Using the records below, repeat exactly the lines from the one holding "Click the Python language mode in status bar" through the one holding "This screenshot has height=480, width=640.", both ends included, and no others.

- _Source material_:
=== Section Start ===

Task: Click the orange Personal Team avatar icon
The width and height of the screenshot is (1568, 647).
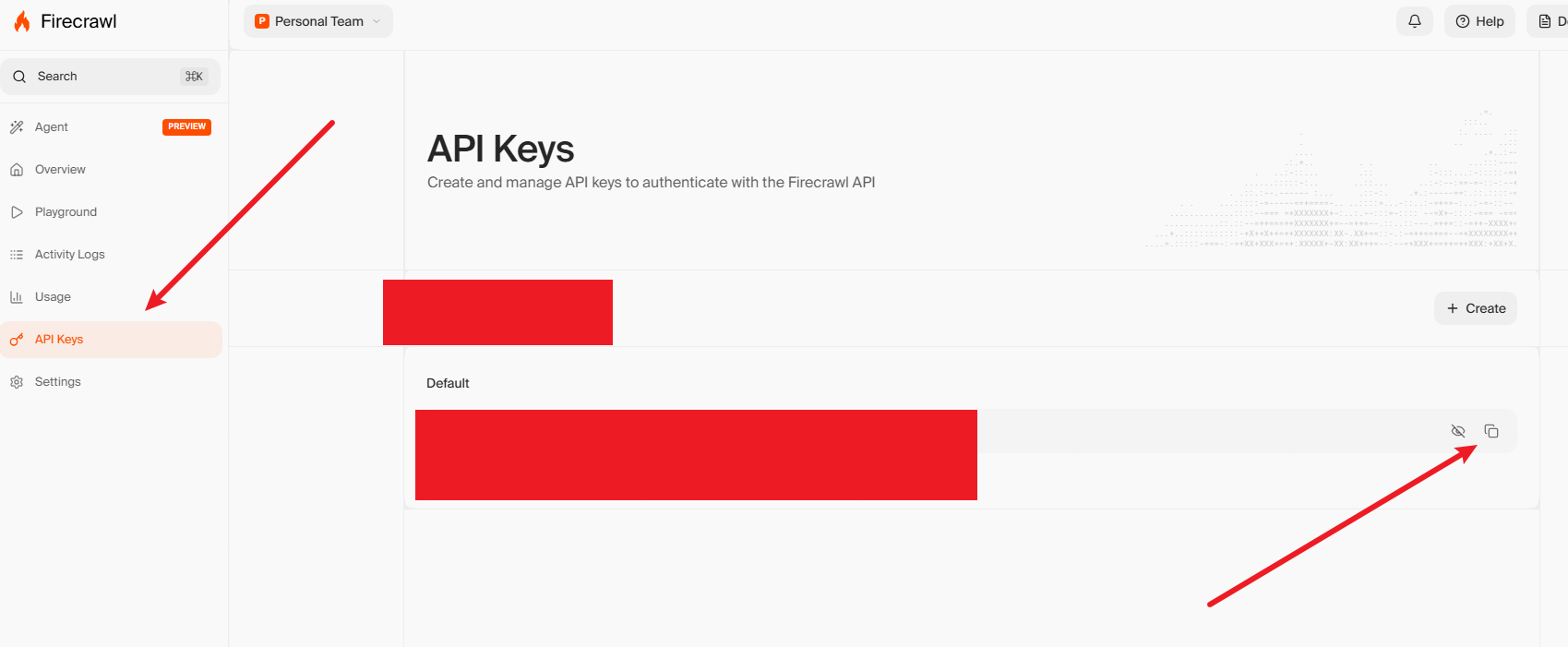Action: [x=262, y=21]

=== Section End ===
=== Section Start ===

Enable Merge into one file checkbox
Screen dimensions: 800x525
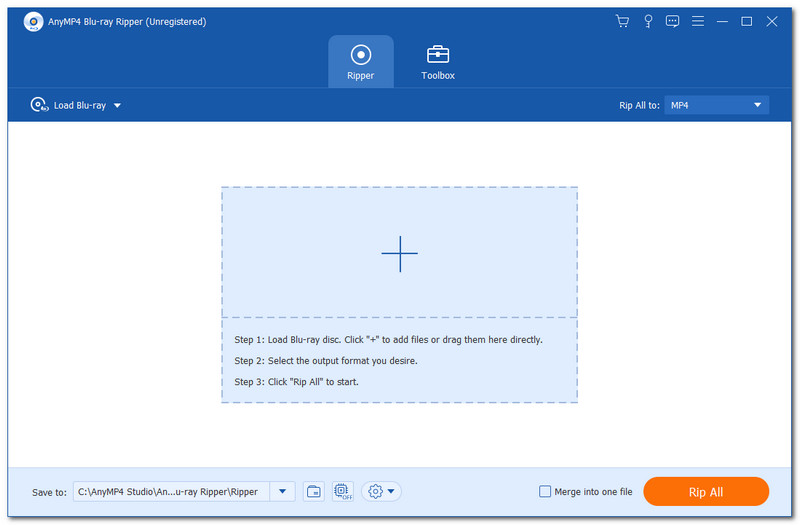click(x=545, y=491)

=== Section End ===
=== Section Start ===

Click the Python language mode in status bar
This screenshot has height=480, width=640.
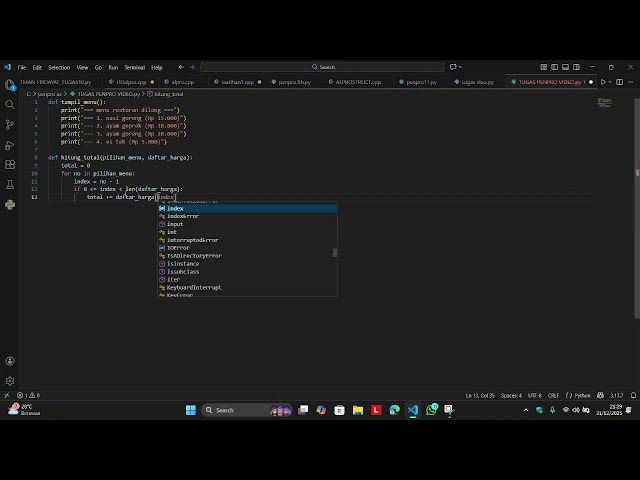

=== Section End ===

- _Your response_:
Click the Python language mode in status bar
This screenshot has height=480, width=640.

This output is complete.